» INSTRUCTIONS TO FOLLOW: Please reformat all of the material below as a numbered list, leaving out any blank lines.

» EXCERPTED DATA:
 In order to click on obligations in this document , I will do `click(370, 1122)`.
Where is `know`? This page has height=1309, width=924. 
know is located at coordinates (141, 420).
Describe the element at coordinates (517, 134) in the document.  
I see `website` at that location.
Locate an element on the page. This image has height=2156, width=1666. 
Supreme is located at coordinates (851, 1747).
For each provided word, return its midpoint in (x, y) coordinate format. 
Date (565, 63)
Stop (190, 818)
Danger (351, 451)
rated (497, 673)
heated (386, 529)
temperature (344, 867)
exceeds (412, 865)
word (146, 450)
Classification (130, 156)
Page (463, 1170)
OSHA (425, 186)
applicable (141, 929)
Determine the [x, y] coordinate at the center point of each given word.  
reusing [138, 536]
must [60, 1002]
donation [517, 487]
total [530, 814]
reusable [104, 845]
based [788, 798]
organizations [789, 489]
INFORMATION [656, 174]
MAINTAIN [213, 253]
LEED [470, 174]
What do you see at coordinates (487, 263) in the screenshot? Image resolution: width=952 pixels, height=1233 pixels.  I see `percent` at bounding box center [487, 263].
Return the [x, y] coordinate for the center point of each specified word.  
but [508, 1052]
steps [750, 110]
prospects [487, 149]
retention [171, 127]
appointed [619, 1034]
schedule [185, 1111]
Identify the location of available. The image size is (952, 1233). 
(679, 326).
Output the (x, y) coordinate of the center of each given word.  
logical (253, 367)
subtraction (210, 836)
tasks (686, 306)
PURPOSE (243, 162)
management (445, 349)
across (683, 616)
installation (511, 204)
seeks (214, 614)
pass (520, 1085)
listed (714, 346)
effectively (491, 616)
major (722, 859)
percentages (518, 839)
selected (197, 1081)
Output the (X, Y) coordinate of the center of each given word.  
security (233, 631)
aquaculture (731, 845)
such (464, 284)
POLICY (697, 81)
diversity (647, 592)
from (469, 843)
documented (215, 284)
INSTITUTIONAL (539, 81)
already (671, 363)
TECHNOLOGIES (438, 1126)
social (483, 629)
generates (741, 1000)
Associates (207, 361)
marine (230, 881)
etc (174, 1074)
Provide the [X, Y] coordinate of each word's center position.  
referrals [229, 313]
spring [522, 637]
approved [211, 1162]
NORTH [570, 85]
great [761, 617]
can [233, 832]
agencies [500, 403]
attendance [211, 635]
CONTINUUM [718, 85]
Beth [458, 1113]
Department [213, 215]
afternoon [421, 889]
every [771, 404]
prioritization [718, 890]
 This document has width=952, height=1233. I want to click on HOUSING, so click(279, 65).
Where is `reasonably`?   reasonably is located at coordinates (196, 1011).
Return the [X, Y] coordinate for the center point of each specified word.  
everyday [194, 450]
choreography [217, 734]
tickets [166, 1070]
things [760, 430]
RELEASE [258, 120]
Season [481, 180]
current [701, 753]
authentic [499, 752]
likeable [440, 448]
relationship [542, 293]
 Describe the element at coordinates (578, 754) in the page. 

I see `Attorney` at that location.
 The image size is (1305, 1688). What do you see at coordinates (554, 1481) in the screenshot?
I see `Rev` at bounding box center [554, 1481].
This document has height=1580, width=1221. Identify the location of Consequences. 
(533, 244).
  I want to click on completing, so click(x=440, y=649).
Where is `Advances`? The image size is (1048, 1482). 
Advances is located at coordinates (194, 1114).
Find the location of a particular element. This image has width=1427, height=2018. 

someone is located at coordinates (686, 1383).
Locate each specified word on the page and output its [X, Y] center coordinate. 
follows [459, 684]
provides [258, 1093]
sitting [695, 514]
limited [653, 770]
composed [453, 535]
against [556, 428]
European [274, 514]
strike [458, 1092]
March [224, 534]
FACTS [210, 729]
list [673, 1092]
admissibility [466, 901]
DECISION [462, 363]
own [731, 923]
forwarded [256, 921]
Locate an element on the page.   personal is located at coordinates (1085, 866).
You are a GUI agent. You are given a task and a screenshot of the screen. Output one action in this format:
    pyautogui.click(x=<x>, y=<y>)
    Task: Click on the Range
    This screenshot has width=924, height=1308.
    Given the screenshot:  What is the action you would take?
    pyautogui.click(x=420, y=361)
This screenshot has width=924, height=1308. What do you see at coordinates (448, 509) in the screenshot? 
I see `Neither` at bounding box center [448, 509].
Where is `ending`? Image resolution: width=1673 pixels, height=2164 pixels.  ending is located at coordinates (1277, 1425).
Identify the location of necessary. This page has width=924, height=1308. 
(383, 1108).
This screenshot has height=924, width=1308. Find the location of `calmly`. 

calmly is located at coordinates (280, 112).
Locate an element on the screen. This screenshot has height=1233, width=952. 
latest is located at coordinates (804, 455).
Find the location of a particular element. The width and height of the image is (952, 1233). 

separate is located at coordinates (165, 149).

» EXPECTED ANSWER:
1.  In order to click on obligations in this document , I will do `click(370, 1122)`.
2. Where is `know`? This page has height=1309, width=924. 
3. know is located at coordinates (141, 420).
4. Describe the element at coordinates (517, 134) in the document.  
5. I see `website` at that location.
6. Locate an element on the page. This image has height=2156, width=1666. 
7. Supreme is located at coordinates (851, 1747).
8. For each provided word, return its midpoint in (x, y) coordinate format. 
9. Date (565, 63)
10. Stop (190, 818)
11. Danger (351, 451)
12. rated (497, 673)
13. heated (386, 529)
14. temperature (344, 867)
15. exceeds (412, 865)
16. word (146, 450)
17. Classification (130, 156)
18. Page (463, 1170)
19. OSHA (425, 186)
20. applicable (141, 929)
21. Determine the [x, y] coordinate at the center point of each given word.  
22. reusing [138, 536]
23. must [60, 1002]
24. donation [517, 487]
25. total [530, 814]
26. reusable [104, 845]
27. based [788, 798]
28. organizations [789, 489]
29. INFORMATION [656, 174]
30. MAINTAIN [213, 253]
31. LEED [470, 174]
32. What do you see at coordinates (487, 263) in the screenshot? Image resolution: width=952 pixels, height=1233 pixels.  I see `percent` at bounding box center [487, 263].
33. Return the [x, y] coordinate for the center point of each specified word.  
34. but [508, 1052]
35. steps [750, 110]
36. prospects [487, 149]
37. retention [171, 127]
38. appointed [619, 1034]
39. schedule [185, 1111]
40. Identify the location of available. The image size is (952, 1233). 
41. (679, 326).
42. Output the (x, y) coordinate of the center of each given word.  
43. logical (253, 367)
44. subtraction (210, 836)
45. tasks (686, 306)
46. PURPOSE (243, 162)
47. management (445, 349)
48. across (683, 616)
49. installation (511, 204)
50. seeks (214, 614)
51. pass (520, 1085)
52. listed (714, 346)
53. effectively (491, 616)
54. major (722, 859)
55. percentages (518, 839)
56. selected (197, 1081)
57. Output the (X, Y) coordinate of the center of each given word.  
58. security (233, 631)
59. aquaculture (731, 845)
60. such (464, 284)
61. POLICY (697, 81)
62. diversity (647, 592)
63. from (469, 843)
64. documented (215, 284)
65. INSTITUTIONAL (539, 81)
66. already (671, 363)
67. TECHNOLOGIES (438, 1126)
68. social (483, 629)
69. generates (741, 1000)
70. Associates (207, 361)
71. marine (230, 881)
72. etc (174, 1074)
73. Provide the [X, Y] coordinate of each word's center position.  
74. referrals [229, 313]
75. spring [522, 637]
76. approved [211, 1162]
77. NORTH [570, 85]
78. great [761, 617]
79. can [233, 832]
80. agencies [500, 403]
81. attendance [211, 635]
82. CONTINUUM [718, 85]
83. Beth [458, 1113]
84. Department [213, 215]
85. afternoon [421, 889]
86. every [771, 404]
87. prioritization [718, 890]
88.  This document has width=952, height=1233. I want to click on HOUSING, so click(279, 65).
89. Where is `reasonably`?   reasonably is located at coordinates (196, 1011).
90. Return the [X, Y] coordinate for the center point of each specified word.  
91. everyday [194, 450]
92. choreography [217, 734]
93. tickets [166, 1070]
94. things [760, 430]
95. RELEASE [258, 120]
96. Season [481, 180]
97. current [701, 753]
98. authentic [499, 752]
99. likeable [440, 448]
100. relationship [542, 293]
101.  Describe the element at coordinates (578, 754) in the page. 
102. I see `Attorney` at that location.
103.  The image size is (1305, 1688). What do you see at coordinates (554, 1481) in the screenshot?
104. I see `Rev` at bounding box center [554, 1481].
105. This document has height=1580, width=1221. Identify the location of Consequences. 
106. (533, 244).
107.   I want to click on completing, so click(x=440, y=649).
108. Where is `Advances`? The image size is (1048, 1482). 
109. Advances is located at coordinates (194, 1114).
110. Find the location of a particular element. This image has width=1427, height=2018. 
111. someone is located at coordinates (686, 1383).
112. Locate each specified word on the page and output its [X, Y] center coordinate. 
113. follows [459, 684]
114. provides [258, 1093]
115. sitting [695, 514]
116. limited [653, 770]
117. composed [453, 535]
118. against [556, 428]
119. European [274, 514]
120. strike [458, 1092]
121. March [224, 534]
122. FACTS [210, 729]
123. list [673, 1092]
124. admissibility [466, 901]
125. DECISION [462, 363]
126. own [731, 923]
127. forwarded [256, 921]
128. Locate an element on the page.   personal is located at coordinates (1085, 866).
129. You are a GUI agent. You are given a task and a screenshot of the screen. Output one action in this format:
130.     pyautogui.click(x=<x>, y=<y>)
131.     Task: Click on the Range
132.     This screenshot has width=924, height=1308.
133.     Given the screenshot:  What is the action you would take?
134.     pyautogui.click(x=420, y=361)
135. This screenshot has width=924, height=1308. What do you see at coordinates (448, 509) in the screenshot? 
136. I see `Neither` at bounding box center [448, 509].
137. Where is `ending`? Image resolution: width=1673 pixels, height=2164 pixels.  ending is located at coordinates (1277, 1425).
138. Identify the location of necessary. This page has width=924, height=1308. 
139. (383, 1108).
140. This screenshot has height=924, width=1308. Find the location of `calmly`. 
141. calmly is located at coordinates (280, 112).
142. Locate an element on the screen. This screenshot has height=1233, width=952. 
143. latest is located at coordinates (804, 455).
144. Find the location of a particular element. The width and height of the image is (952, 1233). 
145. separate is located at coordinates (165, 149).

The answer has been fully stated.